I read some articles on the topic and checked whats available on the market but I am not really satisfied with what I have found.
My project consists of a main-frame app that loads plugins (mainly Forms), displays them and handles the communication of the plugins.
I found several tools that handle resource file localization.
While I think that this will work in normal winform apps I am pretty sure that this will result in duplicate translations (Imagine a Save-Button label - this will be needed in nearly every plugin so the developer of a plugin will have to deal with this in the plugin on his/her own).
I also found database related solutions that I like a little better than the resource file solution. Unfortunately those solutions look pretty "fat" and will maybe trouble me with their licences.
So I thought about it a little while and here is what I came up with:
I thought about having a central class that should handle the translations for me globally. The corresponding DLL will be given to the plugin developers too, so they can implement it within their plugins.
I want to send every string through a static function that accepts the string and reads the UICulture in the background. It should then check if the string is already in the database, translates and returns if so, or creates "placeholder entries" and retruns the default value (the passed string).
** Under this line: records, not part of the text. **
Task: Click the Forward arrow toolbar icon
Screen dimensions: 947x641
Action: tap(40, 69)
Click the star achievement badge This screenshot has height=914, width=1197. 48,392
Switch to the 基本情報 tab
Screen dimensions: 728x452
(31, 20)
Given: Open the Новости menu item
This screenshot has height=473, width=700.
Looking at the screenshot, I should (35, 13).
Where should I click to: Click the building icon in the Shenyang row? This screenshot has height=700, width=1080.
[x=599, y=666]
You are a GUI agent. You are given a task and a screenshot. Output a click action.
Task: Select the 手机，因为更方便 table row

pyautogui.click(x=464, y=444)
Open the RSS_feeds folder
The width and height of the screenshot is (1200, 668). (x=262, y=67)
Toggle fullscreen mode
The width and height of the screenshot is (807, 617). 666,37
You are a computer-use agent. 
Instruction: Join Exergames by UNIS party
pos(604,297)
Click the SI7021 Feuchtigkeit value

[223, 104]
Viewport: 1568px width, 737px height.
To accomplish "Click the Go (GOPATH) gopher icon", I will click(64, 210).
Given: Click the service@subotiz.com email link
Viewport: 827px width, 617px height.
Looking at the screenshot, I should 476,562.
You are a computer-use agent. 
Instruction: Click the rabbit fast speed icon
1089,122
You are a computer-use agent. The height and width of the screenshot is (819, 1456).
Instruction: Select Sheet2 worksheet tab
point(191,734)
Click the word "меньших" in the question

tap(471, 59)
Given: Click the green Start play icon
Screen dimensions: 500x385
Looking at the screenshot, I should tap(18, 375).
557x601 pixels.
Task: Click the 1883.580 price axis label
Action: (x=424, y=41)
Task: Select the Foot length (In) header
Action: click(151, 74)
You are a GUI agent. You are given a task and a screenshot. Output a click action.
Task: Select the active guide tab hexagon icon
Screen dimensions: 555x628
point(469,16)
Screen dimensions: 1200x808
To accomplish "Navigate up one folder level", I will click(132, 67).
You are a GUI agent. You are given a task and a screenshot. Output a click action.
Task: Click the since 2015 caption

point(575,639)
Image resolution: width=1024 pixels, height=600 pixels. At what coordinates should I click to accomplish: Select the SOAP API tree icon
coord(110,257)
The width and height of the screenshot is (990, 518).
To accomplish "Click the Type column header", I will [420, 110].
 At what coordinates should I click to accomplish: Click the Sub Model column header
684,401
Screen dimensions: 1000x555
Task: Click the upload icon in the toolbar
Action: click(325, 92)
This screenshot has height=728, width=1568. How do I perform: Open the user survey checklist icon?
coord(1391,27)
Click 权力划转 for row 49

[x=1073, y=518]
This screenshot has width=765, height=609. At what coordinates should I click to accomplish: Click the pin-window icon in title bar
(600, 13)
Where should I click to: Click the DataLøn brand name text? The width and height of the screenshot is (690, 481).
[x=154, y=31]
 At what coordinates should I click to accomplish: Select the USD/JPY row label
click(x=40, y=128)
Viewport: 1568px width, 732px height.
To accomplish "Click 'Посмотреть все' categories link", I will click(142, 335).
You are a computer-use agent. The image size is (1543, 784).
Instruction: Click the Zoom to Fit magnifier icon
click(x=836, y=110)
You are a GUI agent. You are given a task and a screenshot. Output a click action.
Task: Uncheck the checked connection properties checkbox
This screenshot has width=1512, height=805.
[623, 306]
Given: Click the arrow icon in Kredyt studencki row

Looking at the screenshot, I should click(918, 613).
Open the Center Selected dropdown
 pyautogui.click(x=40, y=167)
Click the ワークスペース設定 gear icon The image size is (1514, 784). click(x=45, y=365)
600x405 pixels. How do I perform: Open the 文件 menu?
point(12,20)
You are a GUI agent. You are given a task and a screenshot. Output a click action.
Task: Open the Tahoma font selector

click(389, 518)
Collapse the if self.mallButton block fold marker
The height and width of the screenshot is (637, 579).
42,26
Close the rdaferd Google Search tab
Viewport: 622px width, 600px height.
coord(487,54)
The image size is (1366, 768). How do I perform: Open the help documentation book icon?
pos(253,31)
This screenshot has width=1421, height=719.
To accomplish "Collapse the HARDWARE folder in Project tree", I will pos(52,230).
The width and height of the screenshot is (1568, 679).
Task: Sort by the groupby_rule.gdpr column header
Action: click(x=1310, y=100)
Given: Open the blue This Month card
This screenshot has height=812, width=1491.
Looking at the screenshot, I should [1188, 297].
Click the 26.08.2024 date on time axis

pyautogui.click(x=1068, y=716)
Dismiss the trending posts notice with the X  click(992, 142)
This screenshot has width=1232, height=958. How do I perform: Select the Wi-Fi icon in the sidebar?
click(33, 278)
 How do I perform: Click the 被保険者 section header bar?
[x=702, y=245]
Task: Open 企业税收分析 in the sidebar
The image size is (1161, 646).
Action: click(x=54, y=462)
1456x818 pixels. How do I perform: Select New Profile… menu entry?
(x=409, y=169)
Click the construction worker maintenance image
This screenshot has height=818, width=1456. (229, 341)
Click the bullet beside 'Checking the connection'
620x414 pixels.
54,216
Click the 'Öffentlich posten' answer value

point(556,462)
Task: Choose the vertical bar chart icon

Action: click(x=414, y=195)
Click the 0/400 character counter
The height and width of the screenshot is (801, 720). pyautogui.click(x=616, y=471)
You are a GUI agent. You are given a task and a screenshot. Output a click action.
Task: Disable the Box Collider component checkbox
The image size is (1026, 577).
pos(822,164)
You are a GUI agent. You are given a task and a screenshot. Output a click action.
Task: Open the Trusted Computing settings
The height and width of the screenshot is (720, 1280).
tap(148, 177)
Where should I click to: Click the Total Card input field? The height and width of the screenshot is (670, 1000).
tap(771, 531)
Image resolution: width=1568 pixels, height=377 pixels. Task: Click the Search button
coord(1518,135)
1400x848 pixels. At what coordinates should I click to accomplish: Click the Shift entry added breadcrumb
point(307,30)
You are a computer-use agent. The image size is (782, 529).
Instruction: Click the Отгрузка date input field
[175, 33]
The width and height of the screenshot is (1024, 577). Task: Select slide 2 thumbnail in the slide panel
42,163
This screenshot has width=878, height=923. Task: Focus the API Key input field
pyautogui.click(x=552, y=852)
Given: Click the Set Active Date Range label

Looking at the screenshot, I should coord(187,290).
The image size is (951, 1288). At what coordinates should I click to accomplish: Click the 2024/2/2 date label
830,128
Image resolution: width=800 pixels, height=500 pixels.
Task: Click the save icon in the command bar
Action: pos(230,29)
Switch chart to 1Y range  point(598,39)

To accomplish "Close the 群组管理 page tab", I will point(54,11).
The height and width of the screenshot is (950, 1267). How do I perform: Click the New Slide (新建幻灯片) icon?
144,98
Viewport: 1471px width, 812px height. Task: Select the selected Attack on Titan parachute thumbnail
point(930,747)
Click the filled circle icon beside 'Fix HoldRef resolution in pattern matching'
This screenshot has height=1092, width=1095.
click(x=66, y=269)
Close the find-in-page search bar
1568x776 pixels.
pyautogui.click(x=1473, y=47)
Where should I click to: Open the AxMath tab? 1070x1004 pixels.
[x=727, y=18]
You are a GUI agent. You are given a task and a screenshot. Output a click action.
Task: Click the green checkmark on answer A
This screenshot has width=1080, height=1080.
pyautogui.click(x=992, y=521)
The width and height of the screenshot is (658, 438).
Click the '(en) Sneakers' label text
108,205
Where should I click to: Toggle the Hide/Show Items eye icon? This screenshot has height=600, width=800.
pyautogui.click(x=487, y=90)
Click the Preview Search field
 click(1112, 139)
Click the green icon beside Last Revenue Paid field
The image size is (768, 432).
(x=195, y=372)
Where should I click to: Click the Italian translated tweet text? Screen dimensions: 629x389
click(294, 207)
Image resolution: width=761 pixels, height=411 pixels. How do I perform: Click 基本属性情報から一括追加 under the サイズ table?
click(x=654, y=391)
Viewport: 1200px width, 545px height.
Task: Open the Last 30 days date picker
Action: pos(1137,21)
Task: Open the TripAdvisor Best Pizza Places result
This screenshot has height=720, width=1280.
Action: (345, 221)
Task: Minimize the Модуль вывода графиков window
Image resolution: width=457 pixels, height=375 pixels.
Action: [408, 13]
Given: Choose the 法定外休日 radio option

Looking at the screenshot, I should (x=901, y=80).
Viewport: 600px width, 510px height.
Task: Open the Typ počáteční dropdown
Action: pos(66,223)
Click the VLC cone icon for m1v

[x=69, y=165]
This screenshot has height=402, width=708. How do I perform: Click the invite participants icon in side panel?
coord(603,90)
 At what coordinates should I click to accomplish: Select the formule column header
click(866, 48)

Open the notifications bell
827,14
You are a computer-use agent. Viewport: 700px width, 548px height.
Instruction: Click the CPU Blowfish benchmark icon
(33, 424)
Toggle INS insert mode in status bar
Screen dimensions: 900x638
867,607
The Placeholder entries can then be read by a little app that visualizes the missing translations, allowing a transslator to go through them and translate whats missing.
This way the "save" translation will not be duplicated and administered in a single place.
Additionally the mainFrame can extend it's languages without having to deal with the plugin resources.
The drawback for now is that the plugin developer will not be able (so far) to submit his/her translations together with the plugin, but I do not think that this is really necessary. I also haven't thought heavily about images, but there will be a way.
So what do you think? Is this a screwed up idea?
What tools do you use for such requirements?
Is it even necessary to think about duplicate translations?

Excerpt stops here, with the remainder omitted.